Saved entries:
* * * * * * * * *

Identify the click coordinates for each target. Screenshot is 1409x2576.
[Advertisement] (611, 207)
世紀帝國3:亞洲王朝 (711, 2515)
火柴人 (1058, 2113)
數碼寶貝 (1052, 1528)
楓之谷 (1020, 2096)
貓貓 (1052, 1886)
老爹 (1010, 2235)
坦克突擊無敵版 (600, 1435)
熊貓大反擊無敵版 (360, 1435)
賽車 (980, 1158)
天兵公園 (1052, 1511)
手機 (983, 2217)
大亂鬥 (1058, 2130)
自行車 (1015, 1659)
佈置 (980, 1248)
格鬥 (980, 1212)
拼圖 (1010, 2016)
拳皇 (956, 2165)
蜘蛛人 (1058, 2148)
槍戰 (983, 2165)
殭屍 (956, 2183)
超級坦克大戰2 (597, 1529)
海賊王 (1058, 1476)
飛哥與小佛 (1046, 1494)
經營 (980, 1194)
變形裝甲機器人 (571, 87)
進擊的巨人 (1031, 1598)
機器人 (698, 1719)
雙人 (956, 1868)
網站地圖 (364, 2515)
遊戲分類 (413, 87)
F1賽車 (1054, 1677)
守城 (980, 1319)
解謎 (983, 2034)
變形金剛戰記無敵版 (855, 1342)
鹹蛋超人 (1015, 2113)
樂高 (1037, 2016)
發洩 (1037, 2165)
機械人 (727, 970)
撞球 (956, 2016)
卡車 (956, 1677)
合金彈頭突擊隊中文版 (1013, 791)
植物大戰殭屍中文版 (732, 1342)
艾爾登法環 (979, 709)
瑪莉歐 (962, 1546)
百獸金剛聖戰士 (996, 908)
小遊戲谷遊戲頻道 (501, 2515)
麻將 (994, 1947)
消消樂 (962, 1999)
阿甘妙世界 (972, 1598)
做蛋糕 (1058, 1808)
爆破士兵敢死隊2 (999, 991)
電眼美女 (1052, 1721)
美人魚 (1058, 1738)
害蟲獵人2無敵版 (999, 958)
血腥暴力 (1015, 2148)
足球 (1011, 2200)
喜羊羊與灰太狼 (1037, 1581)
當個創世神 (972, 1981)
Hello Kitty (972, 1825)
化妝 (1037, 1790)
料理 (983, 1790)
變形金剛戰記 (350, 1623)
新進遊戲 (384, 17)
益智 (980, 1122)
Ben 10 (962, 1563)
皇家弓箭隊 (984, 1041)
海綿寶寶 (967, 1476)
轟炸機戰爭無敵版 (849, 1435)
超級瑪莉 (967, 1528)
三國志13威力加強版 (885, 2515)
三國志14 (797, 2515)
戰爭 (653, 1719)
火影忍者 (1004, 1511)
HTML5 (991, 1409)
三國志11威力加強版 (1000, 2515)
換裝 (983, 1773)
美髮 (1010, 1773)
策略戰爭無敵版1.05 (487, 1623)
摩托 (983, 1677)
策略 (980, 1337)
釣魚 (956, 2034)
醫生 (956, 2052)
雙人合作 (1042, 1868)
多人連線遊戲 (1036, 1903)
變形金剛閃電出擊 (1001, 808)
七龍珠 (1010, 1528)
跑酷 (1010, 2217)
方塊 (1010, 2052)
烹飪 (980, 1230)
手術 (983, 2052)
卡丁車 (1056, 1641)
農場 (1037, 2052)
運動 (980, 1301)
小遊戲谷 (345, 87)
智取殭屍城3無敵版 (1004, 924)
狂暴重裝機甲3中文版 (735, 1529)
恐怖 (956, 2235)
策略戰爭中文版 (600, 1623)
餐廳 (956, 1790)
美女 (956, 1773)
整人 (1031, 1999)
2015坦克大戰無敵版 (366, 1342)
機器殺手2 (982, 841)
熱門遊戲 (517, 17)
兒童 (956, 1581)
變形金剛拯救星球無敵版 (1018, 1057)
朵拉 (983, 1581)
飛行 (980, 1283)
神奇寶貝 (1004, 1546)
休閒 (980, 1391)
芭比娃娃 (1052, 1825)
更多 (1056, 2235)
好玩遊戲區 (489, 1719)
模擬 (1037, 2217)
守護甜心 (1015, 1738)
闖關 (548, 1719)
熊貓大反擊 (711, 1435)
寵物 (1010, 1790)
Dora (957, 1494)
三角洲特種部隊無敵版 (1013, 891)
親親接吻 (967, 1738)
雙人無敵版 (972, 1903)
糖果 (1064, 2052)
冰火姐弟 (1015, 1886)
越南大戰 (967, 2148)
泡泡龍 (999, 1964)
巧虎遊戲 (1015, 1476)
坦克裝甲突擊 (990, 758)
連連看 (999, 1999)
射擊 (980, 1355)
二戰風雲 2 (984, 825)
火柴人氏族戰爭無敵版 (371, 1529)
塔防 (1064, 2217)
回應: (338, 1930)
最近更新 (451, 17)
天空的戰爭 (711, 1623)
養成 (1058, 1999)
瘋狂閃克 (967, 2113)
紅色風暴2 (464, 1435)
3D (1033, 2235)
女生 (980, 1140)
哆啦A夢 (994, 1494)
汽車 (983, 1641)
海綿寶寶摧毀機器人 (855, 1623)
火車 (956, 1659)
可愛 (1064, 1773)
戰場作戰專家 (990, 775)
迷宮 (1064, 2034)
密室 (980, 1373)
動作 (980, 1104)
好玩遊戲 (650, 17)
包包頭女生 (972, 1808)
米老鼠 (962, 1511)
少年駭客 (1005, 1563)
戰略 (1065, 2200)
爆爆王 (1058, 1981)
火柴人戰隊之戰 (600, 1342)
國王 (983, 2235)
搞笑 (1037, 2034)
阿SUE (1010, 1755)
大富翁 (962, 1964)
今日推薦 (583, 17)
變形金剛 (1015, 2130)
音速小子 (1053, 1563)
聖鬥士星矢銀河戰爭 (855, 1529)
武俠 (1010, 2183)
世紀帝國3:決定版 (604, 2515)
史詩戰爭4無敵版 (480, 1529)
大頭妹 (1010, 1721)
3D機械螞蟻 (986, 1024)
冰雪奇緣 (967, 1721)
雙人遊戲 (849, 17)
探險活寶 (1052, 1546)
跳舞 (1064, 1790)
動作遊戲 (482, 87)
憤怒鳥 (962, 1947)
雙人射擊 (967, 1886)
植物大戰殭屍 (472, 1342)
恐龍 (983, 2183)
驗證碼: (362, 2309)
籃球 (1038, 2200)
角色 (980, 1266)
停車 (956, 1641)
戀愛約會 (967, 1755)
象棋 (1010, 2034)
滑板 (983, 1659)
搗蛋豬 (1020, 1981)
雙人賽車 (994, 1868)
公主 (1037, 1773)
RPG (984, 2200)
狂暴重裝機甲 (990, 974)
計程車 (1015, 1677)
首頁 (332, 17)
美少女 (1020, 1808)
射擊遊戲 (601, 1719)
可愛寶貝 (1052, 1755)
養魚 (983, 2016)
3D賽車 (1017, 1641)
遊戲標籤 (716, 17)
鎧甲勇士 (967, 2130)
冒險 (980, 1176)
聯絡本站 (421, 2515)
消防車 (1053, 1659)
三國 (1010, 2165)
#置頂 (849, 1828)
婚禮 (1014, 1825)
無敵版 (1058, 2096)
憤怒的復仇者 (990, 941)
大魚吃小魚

* * * * * * * * *

**HOW TO COMPLETE THIS TASK:** The entries are to be repeated exactly, with nothing altered.

**TASK OUTPUT:**
Identify the click coordinates for each target. Screenshot is 1409x2576.
[Advertisement] (611, 207)
世紀帝國3:亞洲王朝 (711, 2515)
火柴人 (1058, 2113)
數碼寶貝 (1052, 1528)
楓之谷 (1020, 2096)
貓貓 (1052, 1886)
老爹 (1010, 2235)
坦克突擊無敵版 (600, 1435)
熊貓大反擊無敵版 (360, 1435)
賽車 (980, 1158)
天兵公園 (1052, 1511)
手機 (983, 2217)
大亂鬥 (1058, 2130)
自行車 (1015, 1659)
佈置 (980, 1248)
格鬥 (980, 1212)
拼圖 (1010, 2016)
拳皇 (956, 2165)
蜘蛛人 (1058, 2148)
槍戰 (983, 2165)
殭屍 (956, 2183)
超級坦克大戰2 (597, 1529)
海賊王 (1058, 1476)
飛哥與小佛 (1046, 1494)
經營 (980, 1194)
變形裝甲機器人 (571, 87)
進擊的巨人 (1031, 1598)
機器人 (698, 1719)
雙人 (956, 1868)
網站地圖 (364, 2515)
遊戲分類 (413, 87)
F1賽車 (1054, 1677)
守城 (980, 1319)
解謎 (983, 2034)
變形金剛戰記無敵版 (855, 1342)
鹹蛋超人 (1015, 2113)
樂高 (1037, 2016)
發洩 (1037, 2165)
機械人 (727, 970)
撞球 (956, 2016)
卡車 (956, 1677)
合金彈頭突擊隊中文版 (1013, 791)
植物大戰殭屍中文版 (732, 1342)
艾爾登法環 (979, 709)
瑪莉歐 (962, 1546)
百獸金剛聖戰士 (996, 908)
小遊戲谷遊戲頻道 (501, 2515)
麻將 (994, 1947)
消消樂 (962, 1999)
阿甘妙世界 (972, 1598)
做蛋糕 (1058, 1808)
爆破士兵敢死隊2 (999, 991)
電眼美女 (1052, 1721)
美人魚 (1058, 1738)
害蟲獵人2無敵版 (999, 958)
血腥暴力 (1015, 2148)
足球 (1011, 2200)
喜羊羊與灰太狼 (1037, 1581)
當個創世神 (972, 1981)
Hello Kitty (972, 1825)
化妝 (1037, 1790)
料理 (983, 1790)
變形金剛戰記 (350, 1623)
新進遊戲 (384, 17)
益智 (980, 1122)
Ben 10 (962, 1563)
皇家弓箭隊 (984, 1041)
海綿寶寶 (967, 1476)
轟炸機戰爭無敵版 (849, 1435)
超級瑪莉 (967, 1528)
三國志13威力加強版 (885, 2515)
三國志14 (797, 2515)
戰爭 (653, 1719)
火影忍者 (1004, 1511)
HTML5 (991, 1409)
三國志11威力加強版 (1000, 2515)
換裝 (983, 1773)
美髮 (1010, 1773)
策略戰爭無敵版1.05 (487, 1623)
摩托 (983, 1677)
策略 (980, 1337)
釣魚 (956, 2034)
醫生 (956, 2052)
雙人合作 (1042, 1868)
多人連線遊戲 (1036, 1903)
變形金剛閃電出擊 (1001, 808)
七龍珠 (1010, 1528)
跑酷 (1010, 2217)
方塊 (1010, 2052)
烹飪 (980, 1230)
手術 (983, 2052)
卡丁車 (1056, 1641)
農場 (1037, 2052)
運動 (980, 1301)
小遊戲谷 (345, 87)
智取殭屍城3無敵版 (1004, 924)
狂暴重裝機甲3中文版 (735, 1529)
恐怖 (956, 2235)
策略戰爭中文版 (600, 1623)
餐廳 (956, 1790)
美女 (956, 1773)
整人 (1031, 1999)
2015坦克大戰無敵版 (366, 1342)
機器殺手2 (982, 841)
熱門遊戲 (517, 17)
兒童 (956, 1581)
變形金剛拯救星球無敵版 (1018, 1057)
朵拉 (983, 1581)
飛行 (980, 1283)
神奇寶貝 (1004, 1546)
休閒 (980, 1391)
芭比娃娃 (1052, 1825)
更多 (1056, 2235)
好玩遊戲區 (489, 1719)
模擬 (1037, 2217)
守護甜心 (1015, 1738)
闖關 (548, 1719)
熊貓大反擊 (711, 1435)
寵物 (1010, 1790)
Dora (957, 1494)
三角洲特種部隊無敵版 (1013, 891)
親親接吻 (967, 1738)
雙人無敵版 (972, 1903)
糖果 (1064, 2052)
冰火姐弟 (1015, 1886)
越南大戰 (967, 2148)
泡泡龍 (999, 1964)
巧虎遊戲 (1015, 1476)
坦克裝甲突擊 (990, 758)
連連看 (999, 1999)
射擊 (980, 1355)
二戰風雲 2 (984, 825)
火柴人氏族戰爭無敵版 (371, 1529)
塔防 (1064, 2217)
回應: (338, 1930)
最近更新 (451, 17)
天空的戰爭 (711, 1623)
養成 (1058, 1999)
瘋狂閃克 (967, 2113)
紅色風暴2 (464, 1435)
3D (1033, 2235)
女生 (980, 1140)
哆啦A夢 (994, 1494)
汽車 (983, 1641)
海綿寶寶摧毀機器人 (855, 1623)
火車 (956, 1659)
可愛 (1064, 1773)
戰場作戰專家 (990, 775)
迷宮 (1064, 2034)
密室 (980, 1373)
動作 (980, 1104)
好玩遊戲 (650, 17)
包包頭女生 (972, 1808)
米老鼠 (962, 1511)
少年駭客 (1005, 1563)
戰略 (1065, 2200)
爆爆王 (1058, 1981)
火柴人戰隊之戰 (600, 1342)
國王 (983, 2235)
搞笑 (1037, 2034)
阿SUE (1010, 1755)
大富翁 (962, 1964)
今日推薦 (583, 17)
變形金剛 (1015, 2130)
音速小子 (1053, 1563)
聖鬥士星矢銀河戰爭 (855, 1529)
武俠 (1010, 2183)
世紀帝國3:決定版 (604, 2515)
史詩戰爭4無敵版 (480, 1529)
大頭妹 (1010, 1721)
3D機械螞蟻 (986, 1024)
冰雪奇緣 (967, 1721)
雙人遊戲 (849, 17)
探險活寶 (1052, 1546)
跳舞 (1064, 1790)
動作遊戲 (482, 87)
憤怒鳥 (962, 1947)
雙人射擊 (967, 1886)
植物大戰殭屍 (472, 1342)
恐龍 (983, 2183)
驗證碼: (362, 2309)
籃球 (1038, 2200)
角色 (980, 1266)
停車 (956, 1641)
戀愛約會 (967, 1755)
象棋 (1010, 2034)
滑板 (983, 1659)
搗蛋豬 (1020, 1981)
雙人賽車 (994, 1868)
公主 (1037, 1773)
RPG (984, 2200)
狂暴重裝機甲 (990, 974)
計程車 (1015, 1677)
首頁 (332, 17)
美少女 (1020, 1808)
射擊遊戲 (601, 1719)
可愛寶貝 (1052, 1755)
養魚 (983, 2016)
3D賽車 (1017, 1641)
遊戲標籤 (716, 17)
鎧甲勇士 (967, 2130)
冒險 (980, 1176)
聯絡本站 (421, 2515)
消防車 (1053, 1659)
三國 (1010, 2165)
#置頂 (849, 1828)
婚禮 (1014, 1825)
無敵版 (1058, 2096)
憤怒的復仇者 (990, 941)
大魚吃小魚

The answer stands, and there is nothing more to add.